Eventually, all that delirium would have to take a pause. The stock is done nearly 7 percent since its April 10 high and fell 3 percentMonday. The Nasdaq tech gauge, which is driven more than 20 percent by Apple, took the worst of the market damage, while the Dow industrials index, which does not count Apple among its 30 members, posted solid gains.
"When the iPad 3 was released it created more momentum, but now there are issues with the iPad 3 itself," Julian says. "The concern among investors is where the next big earnings wave is going to come from. What's the new, revolutionary gadget that's going to drive earnings in the future?"
Apple's rise, in Julian's view, resembles the stock market's jump off its October trading lows, and he sees both taking their lumps in the days head.
Ultimately, he believes the major indexes will test their 2011 year-end close, while Apple could give back half its gains this year.
Another theory on trading floors Monday had it that with Texas Instrument's imminent move to the Nasdaq — along with its $37 billion market cap — stocks like Apple and Google , which also fell sharply in the day's trading, wouldn't carry so much weight anymore.
Even among those who remain enamored of Apple's future prospects, there was a feeling that the buying got overextended and needed to cool.

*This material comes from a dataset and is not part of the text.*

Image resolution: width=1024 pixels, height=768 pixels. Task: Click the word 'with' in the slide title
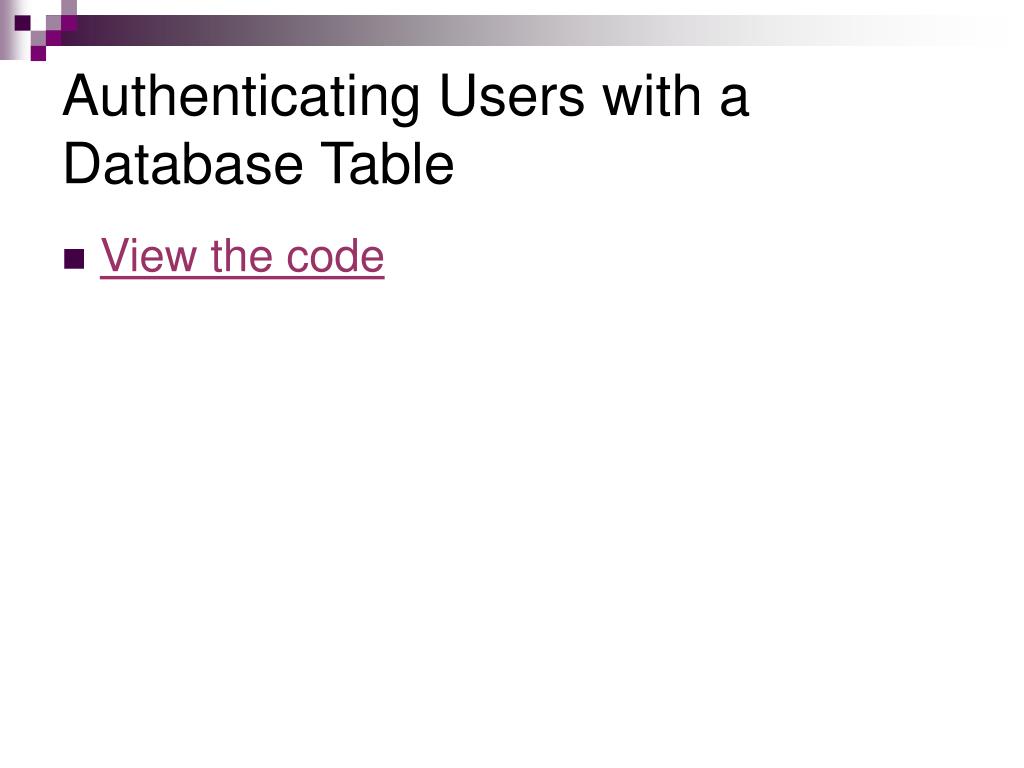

"It's just profit-taking," says Dave Rovelli, managing director of US equity trading at Canaccord Genuity. "People who owned the stock from $422 (its early January level) to $644 (the April 10 intra-day high) are going to take some of their profits ahead of the quarter."
Rovelli lists a few other reasons for the selloff: Consumers who will wait until the September iPhone 5 launch to buy a new phone; competition from Samsung's Galaxy 3, and trading stops put in when the stock hit the psychologically important $600 barrier.
Yet overall he sees the stock going to $700, but not until it sloshes around in a trading range that could last through the summer.
"A lot of people think it's priced for perfection," Rovelli says. "So if there' s a hiccup, you could see a large move down."